Tissue clearing is the replacement of the aqueous medium within cells with a solution that better matches the refractive index of the tissue. Cleared tissue with a surrounding medium of a similar refractive index has higher transparency and less refraction and reflection of light at the surface [1]. Over the past century, several innovative methods have been tested for clearing different types of tissues. Easy to clear tissues, such as brain and heart, are the most common tissue types, while tissues with abundant extracellular matrix, such as tumors, have proven to be difficult [1]. In 2013, Chung et al. pioneered a method involving lipid extraction (CLARITY), which provides exceptionally detailed tomographic data of neural connections within intact or non-sectioned brains [2]. This approach however requires about a week for sample preparation and relies upon special embedding and clearing materials (Table 1) as well as electrophoresis equipment. Conventionally, the two main approaches to clearing are with a solvent or an aqueous medium (Table 1), each of which presents potential drawbacks. Using a solvent means that the tissue needs to be dehydrated first. Unfortunately, tissue shrinkage [3,4] and possibly fluorescence quenching will occur through this process. Clearing with aqueous medium is thought to be much slower and make imaging difficult, but several advances have been made recently.

Table 1:

Currently used methods for tissue tomography

METHOD	TISSUE TESTED	MATERIALS NEEDED	MULTIPLEX CAPABILITY	IMAGING TESTED	IMMUNE MARKERS	DURATION	REFS
CLARITY	Brainm,h; Breast tumorm,h; Breasth; Prostateh	Hydrogel solution with acrylamide and PFA; SDS	Yes	Confocal Open-top light-sheet	CD3	≥8 days	2, 8–11
3DISCO	Mammary glandm; LNm; Spleenm; Lung tumorm	PFA; Clearing solutions with THF, DCM and DBE	Yes	Wide-field fluorescence Confocal Two-photon	MHCII; D11c; CX3CR1	Few hours (small tissues) or ≥1 day (large tissues)	3
iDISCO / DIPCO	Bladder cancerm; FFPE tumor samplesh	Methanol; Clearing solutions with THF, (DCM), and DBE	Not tested	LSFM	LYVE-1	>10days	4,12, 13
C e 3D	LNm; Musclem; Bonem	PFA; Clearing solution of N-methylacetamide with Histodenz™, Triton X-100 and 1-thioglycerol	Yes	Confocal Two-photon	B220; CD3; CD4; CD8; CD11c; CD25; CD44; CD169; LYVE-1	≥7 days	14,15
CUBIC	Various tumorsm; Whole body metastasesm	PFA; Clearing solutions with N-butyldiethanol-amine, Triton X-100, nicotinamide, and antipyrine	Not tested	Confocal; LSFM	Not tested	>3 days	16
	Lung tumorm	PFA; Clearing solutions with quadrol, urea and sucrose		Confocal	Not tested	3 days	17,18
	Various organsh; LNh			Confocal; LSFM	Not tested	>3 days	18,19
SeeDB	Embryom; Brainm; Breast tumorm; Head and neck core needle biopsyh	PFA; Clearing solutions with fructose	Yes	Confocal Two-photon	CD3; CD4; CD8; CD45	3 days	5–7, 20,21
FUnGI	Breast tumorm,h	PFA; Clearing solution with fructose, urea and glycerol	Yes	Confocal Multiphoton	Not tested	3 days	22
Scale derivative	Glioblastomam	PFA; Clearing solution with urea and Triton X-100	Yes	Confocal Two-photon SRS	Not tested	>4 days	23,24

Abbreviations: m (mouse); h (human); DBE (dibenzyl ether); DCM (dichloromethane); FFPE (formalin-fixed paraffin-embedded); LN (lymph node); LSFM (light sheet fluorescence microscopy); PFA (paraformaldehyde); SDS (sodium dodecyl sulphate); SRS (stimulated Raman scattering microscopy); THF (tetrahydrofuran)
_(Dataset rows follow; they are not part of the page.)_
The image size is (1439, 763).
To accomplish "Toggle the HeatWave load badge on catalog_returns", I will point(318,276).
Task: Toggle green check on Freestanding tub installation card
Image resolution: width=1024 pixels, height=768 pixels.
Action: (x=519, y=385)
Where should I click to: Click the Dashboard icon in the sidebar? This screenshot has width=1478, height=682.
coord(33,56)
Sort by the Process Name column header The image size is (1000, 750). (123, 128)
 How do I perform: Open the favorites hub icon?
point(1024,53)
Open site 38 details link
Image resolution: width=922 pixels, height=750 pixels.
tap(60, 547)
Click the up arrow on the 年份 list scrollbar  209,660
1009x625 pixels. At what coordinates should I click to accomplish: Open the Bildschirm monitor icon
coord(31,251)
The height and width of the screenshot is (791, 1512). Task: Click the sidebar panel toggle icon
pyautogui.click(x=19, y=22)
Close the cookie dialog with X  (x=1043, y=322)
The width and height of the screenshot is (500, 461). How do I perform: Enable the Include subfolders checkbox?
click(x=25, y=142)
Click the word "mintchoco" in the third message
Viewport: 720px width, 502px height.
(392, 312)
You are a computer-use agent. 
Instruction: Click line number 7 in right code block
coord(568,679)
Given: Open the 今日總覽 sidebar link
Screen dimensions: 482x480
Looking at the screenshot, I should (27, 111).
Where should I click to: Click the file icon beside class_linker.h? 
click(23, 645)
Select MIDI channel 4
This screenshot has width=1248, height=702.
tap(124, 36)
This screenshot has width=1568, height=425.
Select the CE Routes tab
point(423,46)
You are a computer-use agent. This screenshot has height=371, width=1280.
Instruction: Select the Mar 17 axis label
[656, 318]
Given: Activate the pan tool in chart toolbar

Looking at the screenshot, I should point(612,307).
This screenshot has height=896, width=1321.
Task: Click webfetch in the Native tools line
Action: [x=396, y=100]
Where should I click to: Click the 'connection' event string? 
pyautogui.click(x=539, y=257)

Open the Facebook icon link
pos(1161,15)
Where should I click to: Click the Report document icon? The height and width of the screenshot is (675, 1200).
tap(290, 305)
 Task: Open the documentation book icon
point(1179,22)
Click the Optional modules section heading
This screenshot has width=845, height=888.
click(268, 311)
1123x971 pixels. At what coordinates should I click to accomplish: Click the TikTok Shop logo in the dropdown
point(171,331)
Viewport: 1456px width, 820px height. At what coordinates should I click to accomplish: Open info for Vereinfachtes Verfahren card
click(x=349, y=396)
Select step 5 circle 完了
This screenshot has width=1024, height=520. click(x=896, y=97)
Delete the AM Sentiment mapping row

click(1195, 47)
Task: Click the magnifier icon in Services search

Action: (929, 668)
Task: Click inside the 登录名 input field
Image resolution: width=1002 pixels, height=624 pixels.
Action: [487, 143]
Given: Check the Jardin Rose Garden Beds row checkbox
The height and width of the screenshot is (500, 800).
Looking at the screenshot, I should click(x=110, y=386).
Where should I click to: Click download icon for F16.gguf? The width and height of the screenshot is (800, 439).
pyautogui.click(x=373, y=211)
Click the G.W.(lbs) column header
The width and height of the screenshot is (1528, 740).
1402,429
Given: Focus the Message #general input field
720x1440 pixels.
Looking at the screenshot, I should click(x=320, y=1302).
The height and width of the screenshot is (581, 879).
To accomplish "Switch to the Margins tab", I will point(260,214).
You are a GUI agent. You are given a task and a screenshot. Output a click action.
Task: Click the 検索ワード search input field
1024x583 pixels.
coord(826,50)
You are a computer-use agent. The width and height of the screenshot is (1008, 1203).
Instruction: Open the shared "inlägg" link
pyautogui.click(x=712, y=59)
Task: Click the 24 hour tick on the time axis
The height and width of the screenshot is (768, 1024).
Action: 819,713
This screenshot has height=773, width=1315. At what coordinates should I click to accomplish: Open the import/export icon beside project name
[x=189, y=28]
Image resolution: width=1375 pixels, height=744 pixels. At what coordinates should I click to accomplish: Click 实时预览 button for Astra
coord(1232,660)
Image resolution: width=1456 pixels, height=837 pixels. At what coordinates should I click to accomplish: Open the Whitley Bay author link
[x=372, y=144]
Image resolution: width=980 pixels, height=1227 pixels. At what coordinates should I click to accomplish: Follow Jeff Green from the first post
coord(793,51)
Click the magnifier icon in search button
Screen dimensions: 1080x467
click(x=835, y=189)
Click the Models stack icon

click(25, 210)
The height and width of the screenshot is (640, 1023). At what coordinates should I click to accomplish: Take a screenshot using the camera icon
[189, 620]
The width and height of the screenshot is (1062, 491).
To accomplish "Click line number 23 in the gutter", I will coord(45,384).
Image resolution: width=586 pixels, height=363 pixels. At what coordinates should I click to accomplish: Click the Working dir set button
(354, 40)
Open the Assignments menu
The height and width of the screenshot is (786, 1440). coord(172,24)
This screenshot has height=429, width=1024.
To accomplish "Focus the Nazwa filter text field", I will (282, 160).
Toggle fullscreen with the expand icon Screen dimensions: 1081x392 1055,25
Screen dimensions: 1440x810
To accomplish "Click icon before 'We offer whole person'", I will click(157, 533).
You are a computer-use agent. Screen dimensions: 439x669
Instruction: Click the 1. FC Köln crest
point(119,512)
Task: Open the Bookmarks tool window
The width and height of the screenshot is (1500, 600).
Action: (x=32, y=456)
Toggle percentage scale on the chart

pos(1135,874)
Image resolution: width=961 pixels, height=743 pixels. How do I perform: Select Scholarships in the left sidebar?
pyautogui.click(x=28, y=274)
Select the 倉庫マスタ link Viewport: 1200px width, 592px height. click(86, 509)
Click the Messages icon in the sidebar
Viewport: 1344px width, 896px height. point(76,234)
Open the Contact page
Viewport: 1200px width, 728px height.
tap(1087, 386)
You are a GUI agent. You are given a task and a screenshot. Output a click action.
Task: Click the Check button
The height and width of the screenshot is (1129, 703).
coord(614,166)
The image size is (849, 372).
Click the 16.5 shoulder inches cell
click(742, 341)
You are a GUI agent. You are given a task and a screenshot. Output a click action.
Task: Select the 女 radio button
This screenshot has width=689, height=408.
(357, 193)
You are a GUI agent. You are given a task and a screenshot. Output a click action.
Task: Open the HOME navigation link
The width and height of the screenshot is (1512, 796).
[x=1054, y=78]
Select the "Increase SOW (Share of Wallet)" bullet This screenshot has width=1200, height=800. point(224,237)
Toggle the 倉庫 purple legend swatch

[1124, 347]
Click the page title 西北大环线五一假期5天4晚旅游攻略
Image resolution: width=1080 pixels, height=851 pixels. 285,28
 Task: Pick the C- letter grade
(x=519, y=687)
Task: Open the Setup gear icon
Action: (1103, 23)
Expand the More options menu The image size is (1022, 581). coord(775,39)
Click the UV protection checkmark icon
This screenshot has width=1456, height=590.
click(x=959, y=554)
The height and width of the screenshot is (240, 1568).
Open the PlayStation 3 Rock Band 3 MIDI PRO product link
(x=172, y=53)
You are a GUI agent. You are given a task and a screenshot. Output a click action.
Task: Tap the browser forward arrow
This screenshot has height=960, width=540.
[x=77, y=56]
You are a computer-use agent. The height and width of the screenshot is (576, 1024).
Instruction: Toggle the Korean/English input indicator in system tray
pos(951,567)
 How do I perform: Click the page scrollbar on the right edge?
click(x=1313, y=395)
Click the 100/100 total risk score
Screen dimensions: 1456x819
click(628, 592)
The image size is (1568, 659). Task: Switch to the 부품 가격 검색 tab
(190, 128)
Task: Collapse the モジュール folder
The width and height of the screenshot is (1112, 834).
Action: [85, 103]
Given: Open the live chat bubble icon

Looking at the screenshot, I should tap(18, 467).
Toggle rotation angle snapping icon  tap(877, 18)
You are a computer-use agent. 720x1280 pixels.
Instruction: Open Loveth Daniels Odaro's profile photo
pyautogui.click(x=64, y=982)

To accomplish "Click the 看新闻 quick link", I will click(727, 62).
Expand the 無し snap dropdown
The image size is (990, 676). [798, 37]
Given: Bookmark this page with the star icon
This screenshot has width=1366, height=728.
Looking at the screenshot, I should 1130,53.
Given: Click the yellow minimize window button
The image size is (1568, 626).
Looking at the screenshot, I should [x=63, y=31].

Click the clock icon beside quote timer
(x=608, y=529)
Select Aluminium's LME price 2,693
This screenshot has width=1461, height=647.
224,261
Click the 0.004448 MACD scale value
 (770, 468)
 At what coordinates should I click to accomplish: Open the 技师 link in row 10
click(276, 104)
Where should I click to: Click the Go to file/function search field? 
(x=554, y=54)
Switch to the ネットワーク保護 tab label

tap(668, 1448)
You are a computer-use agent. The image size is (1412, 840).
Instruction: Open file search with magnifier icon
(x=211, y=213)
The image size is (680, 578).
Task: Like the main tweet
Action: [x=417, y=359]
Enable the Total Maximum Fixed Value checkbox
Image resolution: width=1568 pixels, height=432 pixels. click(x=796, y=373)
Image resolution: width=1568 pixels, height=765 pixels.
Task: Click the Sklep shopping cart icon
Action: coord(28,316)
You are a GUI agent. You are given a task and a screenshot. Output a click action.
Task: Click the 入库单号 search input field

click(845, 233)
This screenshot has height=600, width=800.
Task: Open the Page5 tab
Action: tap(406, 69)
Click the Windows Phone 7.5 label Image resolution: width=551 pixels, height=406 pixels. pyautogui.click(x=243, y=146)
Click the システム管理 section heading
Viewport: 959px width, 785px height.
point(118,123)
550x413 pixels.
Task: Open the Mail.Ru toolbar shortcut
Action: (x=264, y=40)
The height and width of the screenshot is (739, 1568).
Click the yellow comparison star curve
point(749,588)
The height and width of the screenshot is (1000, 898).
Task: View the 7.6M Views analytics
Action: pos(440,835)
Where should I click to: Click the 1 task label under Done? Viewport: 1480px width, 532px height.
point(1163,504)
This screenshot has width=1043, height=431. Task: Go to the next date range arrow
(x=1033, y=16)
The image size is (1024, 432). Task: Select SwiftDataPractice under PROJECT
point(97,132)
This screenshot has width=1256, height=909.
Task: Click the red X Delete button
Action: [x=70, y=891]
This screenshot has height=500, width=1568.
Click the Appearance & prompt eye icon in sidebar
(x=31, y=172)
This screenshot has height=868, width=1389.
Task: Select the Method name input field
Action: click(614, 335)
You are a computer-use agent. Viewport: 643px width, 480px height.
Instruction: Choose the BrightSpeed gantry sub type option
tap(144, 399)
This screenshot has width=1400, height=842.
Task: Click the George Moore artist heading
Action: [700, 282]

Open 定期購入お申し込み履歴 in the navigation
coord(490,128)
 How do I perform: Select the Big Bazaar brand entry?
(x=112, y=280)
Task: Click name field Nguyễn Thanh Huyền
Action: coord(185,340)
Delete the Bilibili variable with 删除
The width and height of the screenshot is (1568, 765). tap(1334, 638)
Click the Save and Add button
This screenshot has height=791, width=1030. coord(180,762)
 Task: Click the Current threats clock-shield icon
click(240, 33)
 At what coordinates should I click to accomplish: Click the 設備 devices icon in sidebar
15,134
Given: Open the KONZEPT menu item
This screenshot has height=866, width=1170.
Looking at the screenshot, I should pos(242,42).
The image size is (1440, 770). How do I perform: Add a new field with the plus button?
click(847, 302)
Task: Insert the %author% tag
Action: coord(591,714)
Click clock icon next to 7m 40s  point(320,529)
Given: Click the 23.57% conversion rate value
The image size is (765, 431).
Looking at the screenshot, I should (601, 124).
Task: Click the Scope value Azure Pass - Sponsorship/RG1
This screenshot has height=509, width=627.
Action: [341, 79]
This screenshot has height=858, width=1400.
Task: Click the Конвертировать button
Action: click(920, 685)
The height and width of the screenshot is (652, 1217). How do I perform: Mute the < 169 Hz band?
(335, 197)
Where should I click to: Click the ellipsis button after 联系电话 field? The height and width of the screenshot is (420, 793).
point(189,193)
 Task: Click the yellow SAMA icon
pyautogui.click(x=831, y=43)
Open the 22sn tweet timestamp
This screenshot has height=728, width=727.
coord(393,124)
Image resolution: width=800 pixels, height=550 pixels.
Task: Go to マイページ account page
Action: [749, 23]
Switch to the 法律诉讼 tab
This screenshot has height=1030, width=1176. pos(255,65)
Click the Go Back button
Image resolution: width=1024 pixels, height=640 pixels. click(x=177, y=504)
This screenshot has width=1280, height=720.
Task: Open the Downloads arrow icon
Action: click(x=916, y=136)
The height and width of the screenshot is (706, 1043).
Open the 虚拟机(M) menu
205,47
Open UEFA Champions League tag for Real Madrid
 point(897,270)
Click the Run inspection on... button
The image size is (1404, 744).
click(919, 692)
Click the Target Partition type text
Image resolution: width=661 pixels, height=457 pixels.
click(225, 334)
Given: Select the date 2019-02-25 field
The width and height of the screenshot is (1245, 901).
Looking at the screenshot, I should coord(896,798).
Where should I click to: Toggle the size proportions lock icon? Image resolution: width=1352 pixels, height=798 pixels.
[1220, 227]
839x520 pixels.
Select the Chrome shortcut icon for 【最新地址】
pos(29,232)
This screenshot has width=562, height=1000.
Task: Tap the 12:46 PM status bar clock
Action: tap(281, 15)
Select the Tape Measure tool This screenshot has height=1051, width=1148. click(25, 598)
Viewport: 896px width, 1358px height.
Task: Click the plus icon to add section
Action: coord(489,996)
Ke et al. developed an aqueous clearing agent known as SeeDB (Table 1), a high concentration solution of fructose (80% weight/volume) with 0.5% α-thioglycerol [5]. It is based on older applications of sucrose solutions to imaging brain slices. Importantly, SeeDB has a refractive index that closely matches that of lipids and it does not cause fluorescence quenching or tissue shrinkage. SeeDB is therefore a clearing method with some key advantages over other aqueous media.

Transparent Tissue Tomography (T3) is a newly developed workflow for multiplexed three-dimensional tissue analysis and relies on clearing with aqueous medium [6]. Prior to imaging, stained tissue sections are made optically transparent after incubation in an ascending gradient of D-fructose solutions containing α-thioglycerol [5]. This method is relatively fast (a few hours) as compared to other methods and avoids fluorescence quenching and the use of organic solvents [3,4].

Animal models [6] and human tissues [7] have been tested by T3. The workflow (Figures 1 and 2) starts with intact fresh tissues and yields a three-dimensional multiplex image dataset that can be quantitatively analyzed (Figure 3). Standard lab equipment and supplies are used and the entire procedure can be carried out in 2 days or less. It is also non-destructive, permitting further downstream analysis of the same tissue. At the start of the workflow, fresh tissue is lightly fixed. A lighter fixation treatment allows for antigen preservation while obviating the need to perform harsh antigen retrieval procedures, which are often required for tissues fixed using heavier fixation treatments. Conventional immunofluorescence (IF) exploits secondary antibodies conjugated to fluorescent dyes to amplify the detection of primary antibody-antigen interactions. However, finding secondary antibodies that do not have cross-reactivity with other primary antibodies being used or with endogenous IgG limits the number of multiplex combinations. This issue is avoided in the T3 workflow by only using primary antibodies and tailoring the combination of a specific fluorescent dye with each antibody. If tissue sectioning is necessary, a vibratome can be used to collect macrosections (i.e., sections on the order of several hundred micrometers thick). After three-dimensional imaging of each macrosection, the whole tissue can be reconstructed with good fidelity due to collection of thicker tissue sections rather than thin serial sections which are more likely to become distorted.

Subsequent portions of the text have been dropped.